Data:
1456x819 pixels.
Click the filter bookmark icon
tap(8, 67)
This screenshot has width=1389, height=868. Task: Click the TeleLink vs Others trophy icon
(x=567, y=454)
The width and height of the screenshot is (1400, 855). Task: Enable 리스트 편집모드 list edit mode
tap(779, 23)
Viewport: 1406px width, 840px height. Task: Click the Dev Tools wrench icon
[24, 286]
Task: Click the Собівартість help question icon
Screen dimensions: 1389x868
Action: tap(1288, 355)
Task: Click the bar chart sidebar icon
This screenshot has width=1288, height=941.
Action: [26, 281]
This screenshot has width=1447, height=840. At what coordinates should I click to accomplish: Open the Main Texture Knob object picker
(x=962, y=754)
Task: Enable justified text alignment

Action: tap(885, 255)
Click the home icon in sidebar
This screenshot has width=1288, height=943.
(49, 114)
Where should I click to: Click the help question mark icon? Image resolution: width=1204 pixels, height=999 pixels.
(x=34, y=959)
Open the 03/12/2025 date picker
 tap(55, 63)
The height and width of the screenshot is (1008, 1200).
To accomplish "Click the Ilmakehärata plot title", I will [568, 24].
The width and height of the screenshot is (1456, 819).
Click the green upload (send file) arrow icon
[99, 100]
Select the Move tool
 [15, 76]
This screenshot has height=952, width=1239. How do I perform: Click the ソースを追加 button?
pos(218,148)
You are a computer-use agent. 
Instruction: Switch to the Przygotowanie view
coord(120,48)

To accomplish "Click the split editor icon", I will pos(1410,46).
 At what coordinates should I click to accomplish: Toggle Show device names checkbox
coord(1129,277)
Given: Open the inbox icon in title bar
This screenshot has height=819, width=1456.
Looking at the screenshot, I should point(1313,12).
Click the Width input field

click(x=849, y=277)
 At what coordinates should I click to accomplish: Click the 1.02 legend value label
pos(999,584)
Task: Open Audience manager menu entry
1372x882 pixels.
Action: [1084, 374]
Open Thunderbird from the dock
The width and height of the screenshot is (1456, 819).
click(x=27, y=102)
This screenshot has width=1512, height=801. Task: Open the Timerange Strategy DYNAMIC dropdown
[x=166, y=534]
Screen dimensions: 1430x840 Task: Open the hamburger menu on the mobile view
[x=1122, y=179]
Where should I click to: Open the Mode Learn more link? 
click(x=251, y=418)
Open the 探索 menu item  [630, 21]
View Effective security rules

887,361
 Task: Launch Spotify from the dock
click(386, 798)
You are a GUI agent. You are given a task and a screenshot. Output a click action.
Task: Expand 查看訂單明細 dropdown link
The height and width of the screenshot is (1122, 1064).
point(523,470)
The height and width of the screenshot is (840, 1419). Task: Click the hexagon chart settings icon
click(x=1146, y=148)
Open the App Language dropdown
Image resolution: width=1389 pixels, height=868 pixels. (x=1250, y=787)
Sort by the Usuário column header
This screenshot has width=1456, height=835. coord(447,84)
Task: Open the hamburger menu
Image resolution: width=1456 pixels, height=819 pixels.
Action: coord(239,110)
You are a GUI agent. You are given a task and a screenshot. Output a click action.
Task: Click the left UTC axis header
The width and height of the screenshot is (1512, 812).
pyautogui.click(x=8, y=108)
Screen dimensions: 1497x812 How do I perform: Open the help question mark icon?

Problem requirements: Please write out, exactly as they appear above, only the lines in the stretch from the line with "Viewport: 1406px width, 840px" through the line with "Task: Click the bar chart sidebar icon".

Result of this exercise:
Viewport: 1406px width, 840px height. Task: Click the Dev Tools wrench icon
[24, 286]
Task: Click the Собівартість help question icon
Screen dimensions: 1389x868
Action: tap(1288, 355)
Task: Click the bar chart sidebar icon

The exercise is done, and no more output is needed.